Pfizer, a Big Pharma firm behind one of the world’s Covid-19 vaccines, has entered an equity subscription agreement with Valneva, as it plans to launch Phase 3 of Valneva’s Lyme Disease vaccine in the third quarter of this year.
Valneva’s share price has jumped 21.3 per cent, giving it a significant leg up after losing more than 43 per cent on its share price in the past three months.
“Pharma firms need to keep maintaining competitive advantage. The way they can do this is by having the right assets that have withstood the COVID-19 hit and will be able to withstand current global inflationary pressures,” Mazars partner Tarifa Simpson said.

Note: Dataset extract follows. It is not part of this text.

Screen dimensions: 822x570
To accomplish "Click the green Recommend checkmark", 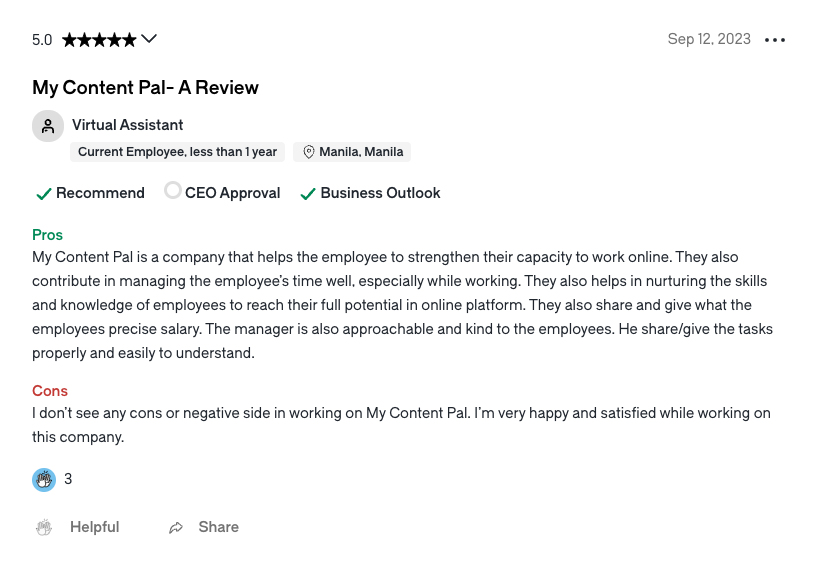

“It is a vivid sign that we should expect more M&A action to come, especially for companies with a MedTech or Pharma angle. As the IPO market continues to decelerate, those businesses that want to grow and expand need to look at investment options such as partnering along some or part of its tech or drug development portfolio.”
CEO of the French firm, Thomas Lingelbach, said the fresh Pfizer investment and subscription will boost the Lyme Disease study and limit the impact on its own finances.
Senior vice president and head of vaccine research and development at Pfizer, Kathrin U. Jansen, added: “Lyme disease continues to place a heavy burden on countries in North America and Europe, with an estimated 600,000 cases each year across both regions.
“As the geographic footprint of Lyme disease widens, the medical need for vaccination becomes even more imperative.”
Troubled Covid-19 vaccine
It comes as it finally wraps up a disagreement with the UK government, which had ordered 100m doses of Valneva’s Covid-19 vaccine candidate last year, before it terminated the contract after Valneva had started production – a contract which the firm claimed could have been worth £1.2bn.
Health secretary Sajid Javid told the House of Commons in autumn last year that the jab would have failed to gain UK regulatory approval.
However, the UK’s Medicines and Healthcare products Regulatory Agency (MHRA) gave the Valneva jab the green light in April this year after a “rigorous” review.
Valenva’s chief financial officer David Lawrence said that Javid’s comments had damaged business and consumer confidence in the vaccine.
The company’s share price plunged some 35 per cent at the time.
Valneva’s share price has been an outlier in the Covid-19 driven stock rally which has benefited pharmaceutical firms, suffering a 25 per cent plunge just last week.
The firm warned shareholders last Monday that demand for its Covid-19 vaccine was faltering at an existential level.
Valneva had been trying to salvage a deal with the European Commission (EC), which is looking to scrap an advance order of up to 60m Covid-19 jabs.
“This is clearly a disappointing development,” Rx Securities said in a note at the time, after previously forecasting more than $419m (£342.5m) in coronavirus vaccine sales, mostly relating to the contract with the Commission.
“Our forecasts no longer assume any vaccine revenues from sales to the EC,” it said in a note.